Appellant Carolyn Greathouse contends the trial court abused its discretion in ordering her to deposit funds into the registry of the court. We agree.
Ordinarily, a trial court has broad discretion in determining whether to issue a temporary injunction, and its judgment will not be overturned unless the record discloses a clear abuse of discretion. However, that discretion does not extend to the erroneous application of law to undisputed facts. City of Spring Valley v. Southwestern Bell Tel. Co., 484 S.W.2d 579, 581 (Tex.1972). It is firmly established that in the absence of a permissive statute a court is without authority to impound assets for the contingent application to an unliquidated claim not yet reduced to judgment. Perryton Feeders, Inc. v. Feldman, 483 S.W.2d 386 (Tex.Civ.App.Amarillo 1972, writ ref'd n.r.e.). We therefore find the trial court abused its discretion in granting a temporary injunction based on appellees' admittedly unliquidated claim.

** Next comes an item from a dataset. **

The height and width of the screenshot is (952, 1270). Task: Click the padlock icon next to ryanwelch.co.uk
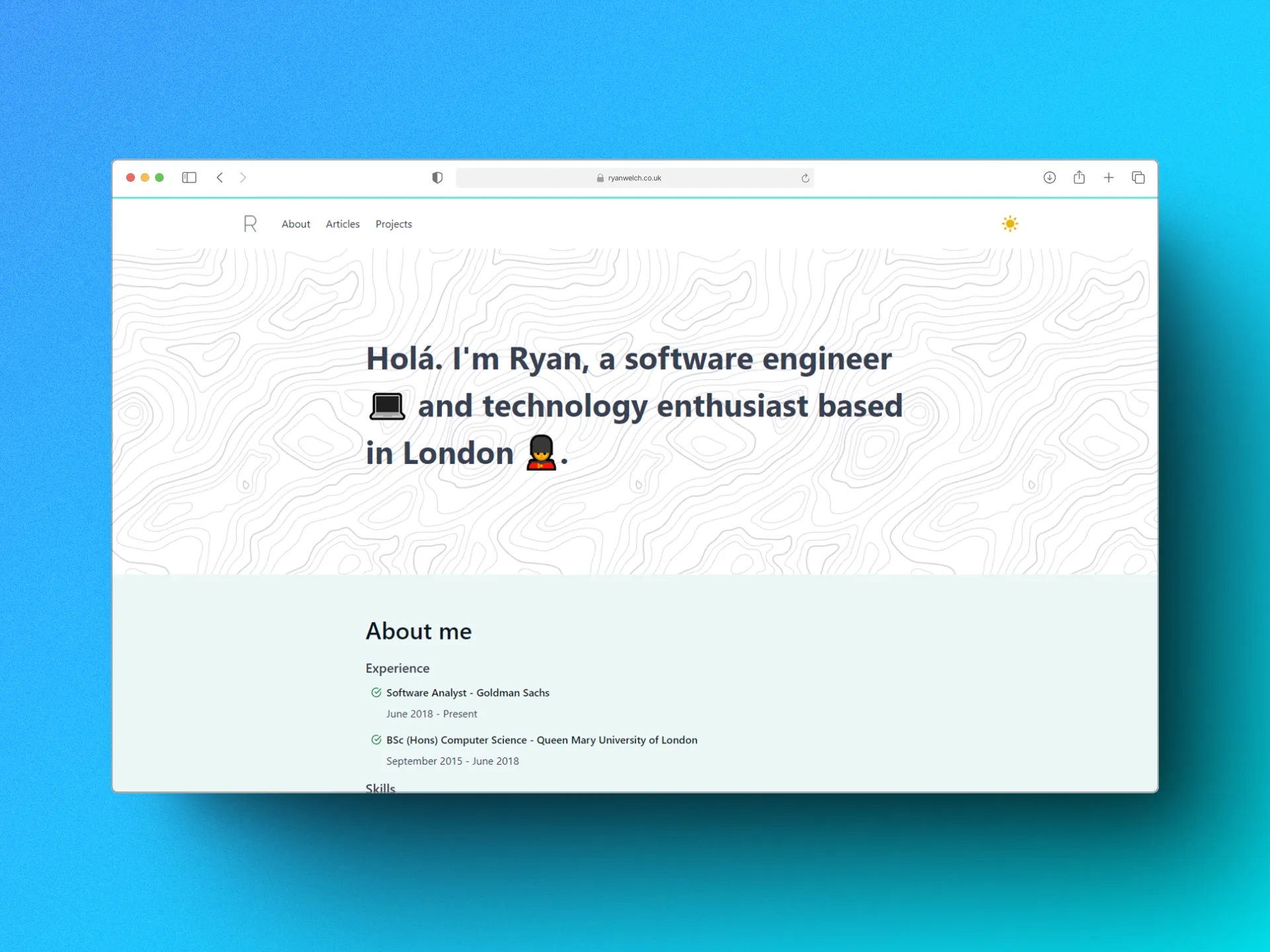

While not raised by appellant, we notice that the order granting the temporary injunction does not include a trial date. All trial courts should be aware that Rule 683, Tex.R.Civ.P., mandates "that every order granting a temporary injunction shall include an order setting the cause for trial on the merits with respect to the ultimate relief sought." (emphasis added). It is the opinion of this court that failure to include such date voids the injunction order.
The judgment of the trial court is reversed and the injunction is dissolved.